Torres ressalta em entrevista ao Cointelegraph Brasil que é um equívoco comparar o CriptoJud ao Sisbajud, sistema que permite bloqueio e penhora automáticos de valores depositados em contas bancárias:

“Ao contrário do Sisbajud, que, por estar formalmente vinculado ao Banco Central e às instituições financeiras, permite o bloqueio imediato de valores no Sistema Financeiro Nacional — o CriptoJud não poderia, pelo menos nas condições atuais, executar constrições automáticas.”

Torres destaca diversas lacunas regulatórias que, hoje, tornam impossível o cumprimento de ordens de bloqueio e apreensão de criptoativos via CriptoJud.

Em primeiro lugar, não existe definição sobre quem seria o órgão responsável pela carteira em que criptoativos apreendidos seriam depositados (Banco Central, Tribunais de Justiça, instituições financeiras).

A eventual liquidação dos criptoativos apreendidos – possibilidade mencionada pelo presidente do CNJ à época, o ministro Luís Roberto Barroso, ao apresentar o projeto em agosto – também gera insegurança jurídica.

Torres esclarece que, nesse caso, não há uma definição clara quanto ao momento processual correto para liquidação dos ativos — se apenas depois do trânsito em julgado ou já na execução provisória. Também não há normas que definam quem arcaria com o prejuízo se o criptoativo desvalorizar entre o bloqueio e a venda, ou quem ficaria com o lucro em caso de valorização.
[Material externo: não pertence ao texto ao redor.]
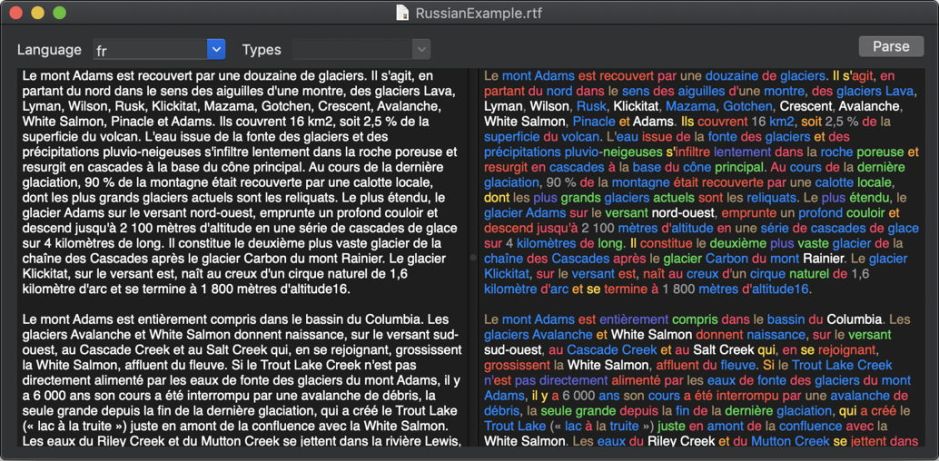
Task: Maximize the window with green button
Action: click(59, 13)
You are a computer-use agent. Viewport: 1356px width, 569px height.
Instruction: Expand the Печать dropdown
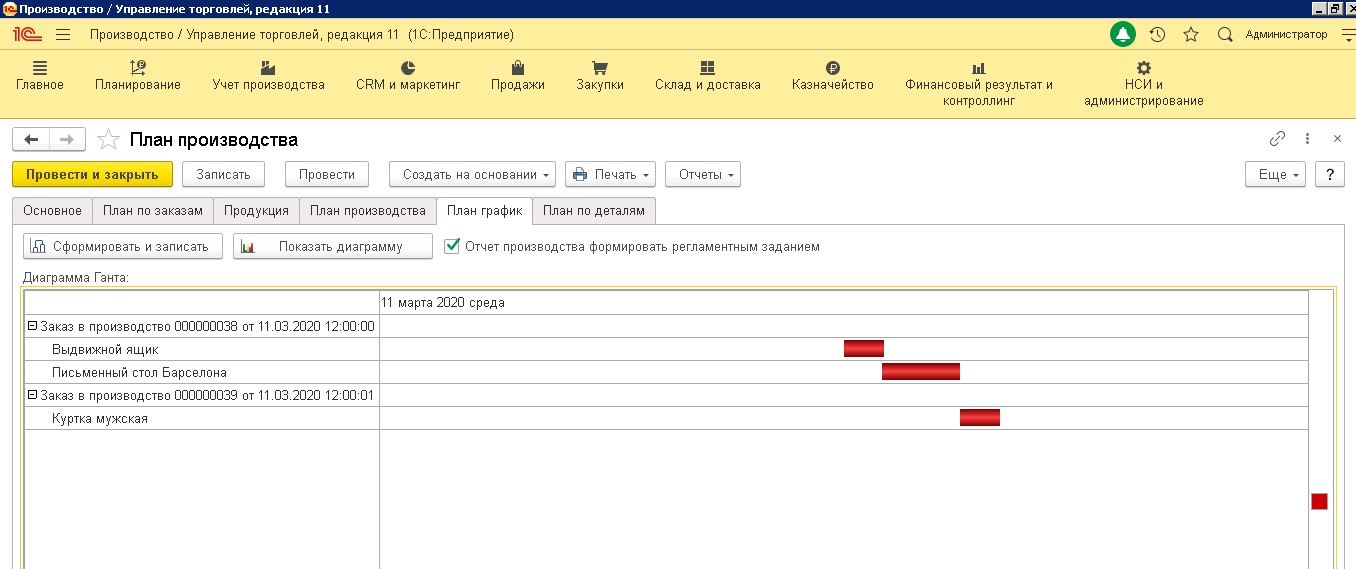(609, 174)
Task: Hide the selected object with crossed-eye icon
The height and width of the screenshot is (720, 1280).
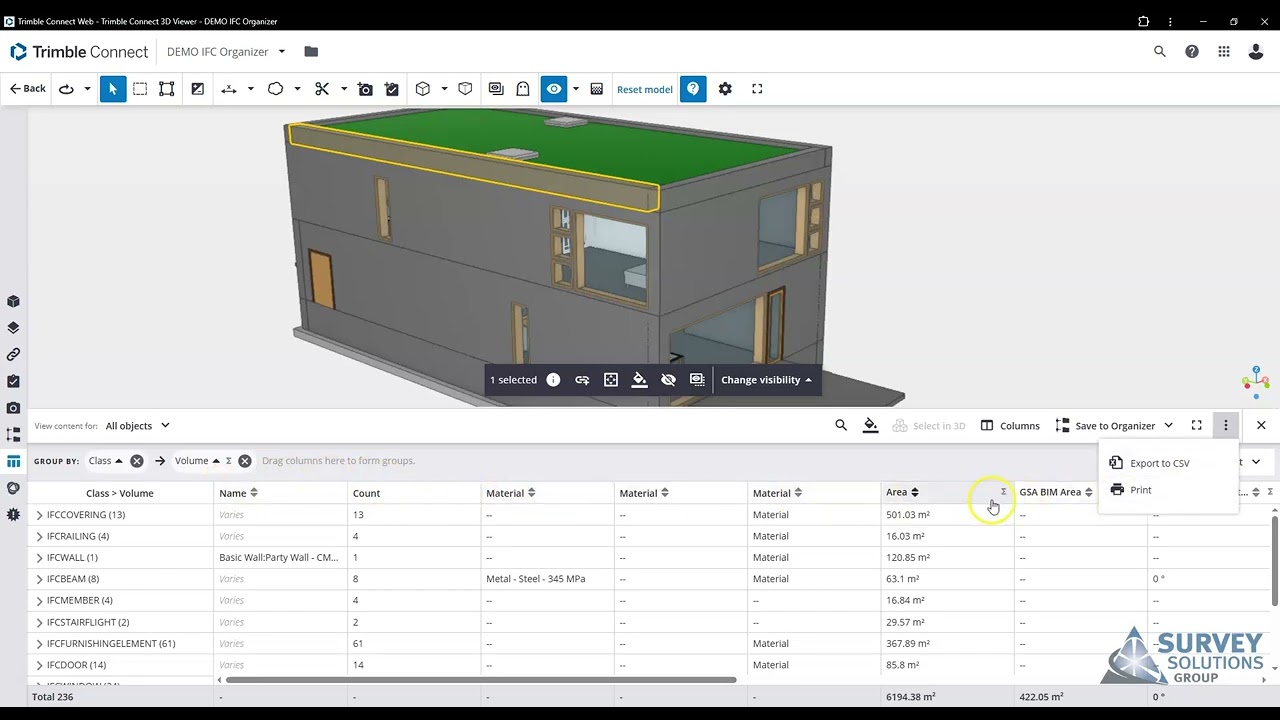Action: 668,380
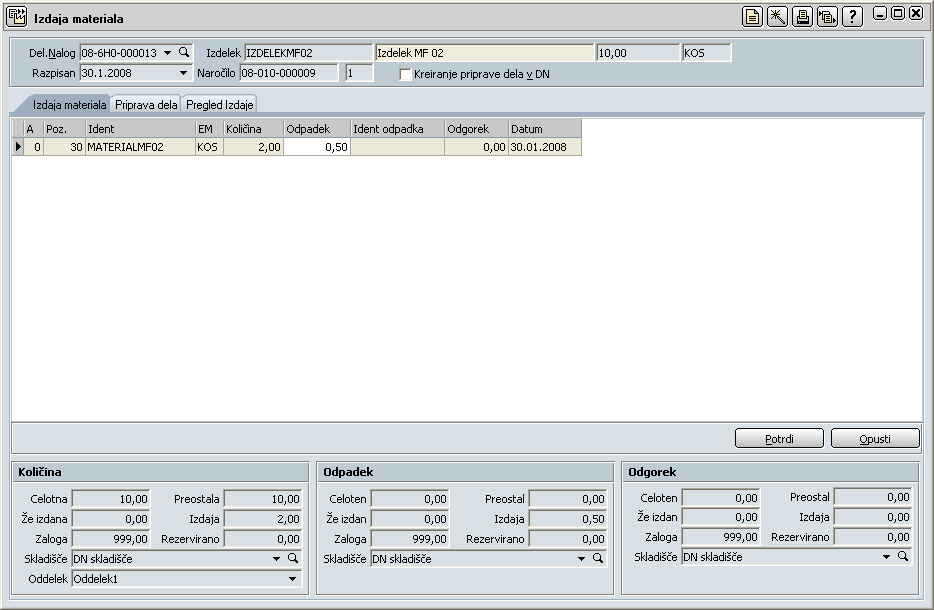Expand the Oddelek dropdown list
The image size is (934, 610).
pyautogui.click(x=293, y=579)
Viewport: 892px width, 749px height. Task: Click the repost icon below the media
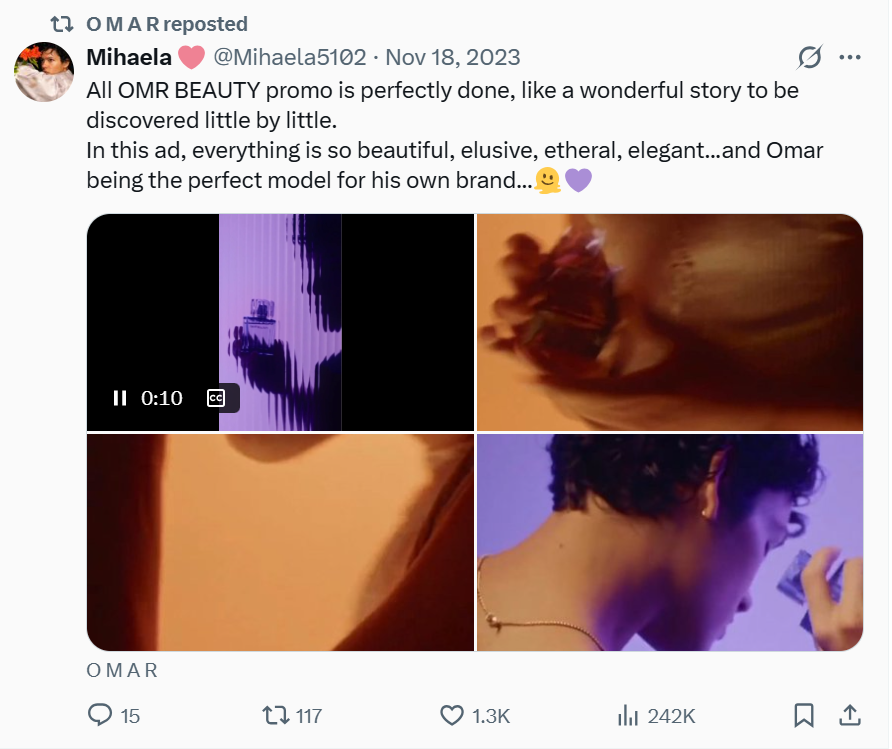[274, 715]
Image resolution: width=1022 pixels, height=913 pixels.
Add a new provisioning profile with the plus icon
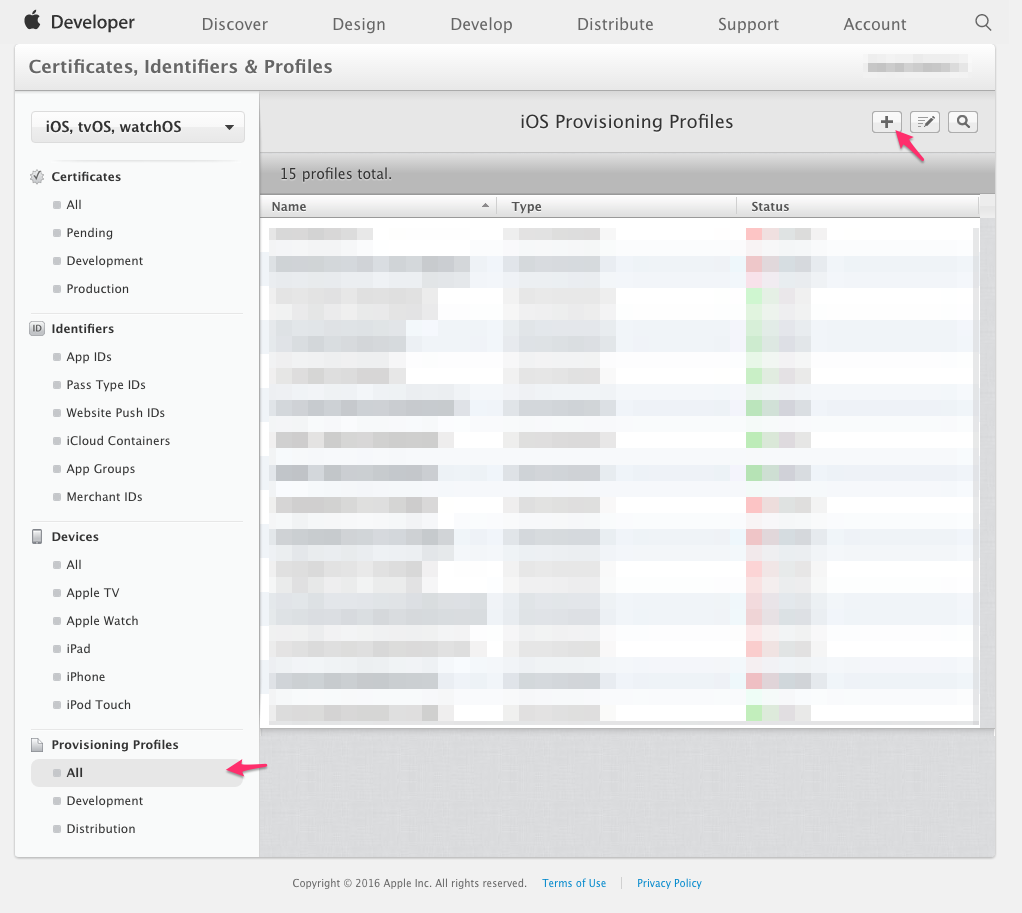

O advogado enfatiza que o ordenamento jurídico brasileiro não prevê custódia judicial para ativos virtuais, nem gestão de riscos de mercado, incluindo a responsabilidade por perdas e ganhos ou a destinação dos valores em caso de reversão da decisão judicial que motivou o bloqueio.

Além disso, atualmente a jurisdição do CriptoJud limita-se a exchanges com sede no Brasil.

“Ativos virtuais mantidos em autocustódia, exchanges estrangeiras sem presença formal no país e operações em P2P, OTC ou exchanges descentralizadas continuarão fora do alcance de qualquer mecanismo dessa natureza, um cenário que não tem solução consolidada nem no Brasil nem no exterior.”

Para que o CriptoJud funcione de forma similar ao Sisbajud é necessário que o mecanismo esteja previsto nas regras operacionais das PSAVs a serem implementadas pelo BC, explica Torres:

“Assim como ocorre com o Sisbajud, em que as instituições financeiras são credenciadas e integradas ao sistema do BC, as exchanges precisarão passar por esse mesmo processo.”.

No Sisbajud, os valores disponíveis em contas do devedor são bloqueados automaticamente até o limite da dívida, em tempo real. “O juiz, então, pode decidir pelo desbloqueio, pela transferência ou pela manutenção da penhora,” explica o advogado.

Ainda que validado pelo órgão regulador, o CriptoJud não é suficiente para garantir que os criptoativos mantidos em autocustódia e negociados por meio de protocolos DeFi (finanças descentralizadas) estejam ao alcance da Justiça.

“Não existem medidas, no nosso ordenamento jurídico, que permitam qualquer tipo de apreensão direta de ativos sob autocustódia,” afirma Torres. Para o advogado, o desafio é criar soluções regulatórias e tecnológicas "capazes de compatibilizar a preservação de garantias processuais com a efetividade da tutela jurisdicional."

Por fim, Torres afirma que o CriptoJud representa um avanço institucional necessário. A tendência é que o sistema contribua para o amadurecimento do mercado de criptoativos no Brasil, ainda que, no curto prazo, não tenha a efetividade que o CNJ e o Poder Judiciário lhe atribuem.

Conforme noticiado recentemente pelo Cointelegraph Brasil, as regras para operação de PSAVs no Brasil devem ser divulgadas pelo BC até o final deste ano.